Novartis supplied the second- highest volume of flu vaccine in 2010: 40 million doses of Fluvirin. GlaxoSmithKline followed with more than 35 million doses (Fluarix and FluLaval). MedImmune, a subsidiary of AstraZeneca, committed to delivering 15 million doses of FluMist, a nasal spray. CSL Biotherapies, in a partnership with Merck, delivered 7 million doses of Afluria. (Please note: The number of doses delivered or committed to was taken from reports by the manufacturers.)

The CDC estimates that 42% of Americans age 6 months and older were vaccinated in 2010, leaving a good deal of the population unprotected—and opportunity for vaccine manufacturers.


In the 12 months that ended April 2011, flu vaccine manufacturers spent more than $34 million promoting their products. The vast majority of that total—more than 85%— was attributed to two manufacturers: MedImmune and sanofi pasteur. MedImmune led with more than $16 million to promote FluMist. Sanofi pasteur spent $13.6 million marketing its Fluzone brands.

Both manufacturers concentrated most of their promotional expenditures on in-person marketing to providers, through details and meetings. MedImmune focused much of its marketing on pediatricians; sanofi pasteur was more likely to call on primary care physicians. In addition to reaching out to providers, MedImmune invested approximately $1.8 million, or 11% of its promotional budget, in advertising directly to consumers, mostly through Internet and magazine ads.


By monitoring geographical differences in season onset and severity, manufacturers can identify additional opportunities. While the vaccination season likely will start at the same time throughout the United States, when and how hard an area is hit with the flu differs. During the 2010-2011 season, vaccinations for adults peaked in the 40th week of 2010 (week of October 3rd). The week with the most patients visiting their physicians with influenza-like symptoms was the eighth week of 2011 (week of February 20th), a 20-week stretch between the peaks.

Because regional differences in timing are common with the flu, by monitoring regional trends, manufacturers can identify areas that have yet to hit their peak—places where more vaccine should be sold and administered—and areas where these efforts might be ineffective. For instance, in the New England area, including Maine, New Hampshire, Vermont, Connecticut, Massachusetts, and Rhode Island, flu illness peaked in the 2010-2011 season in the ninth week in 2011, giving manufacturers an additional week of opportunity (21 weeks between peaks). In the neighboring area, largely consisting of New York and New Jersey, the spread of flu began to decrease much sooner, with flu visits to doctors peaking in the third week of 2011.

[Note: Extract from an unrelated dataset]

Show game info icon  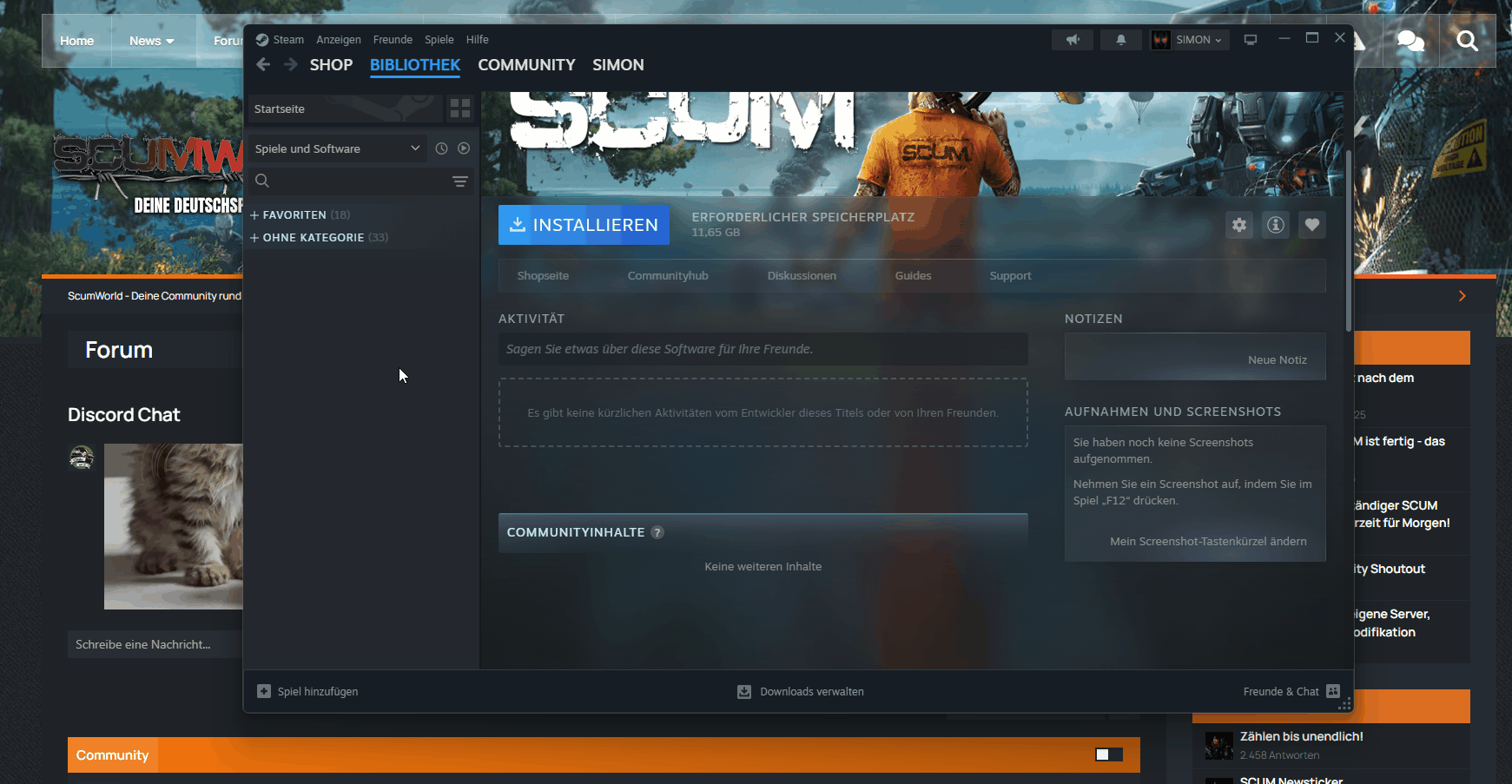tap(1276, 225)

With information about how the flu is spreading by locality, manufacturers’ strategies for educating providers and patients about the continued benefits of vaccination are more targeted and effective. The flu, its spread and severity by local area, is carefully monitored by a number of interested stakeholders, including health care providers from county health departments to national pharmacy chains, to assess opportunities for increased business and more optimal public health outcomes.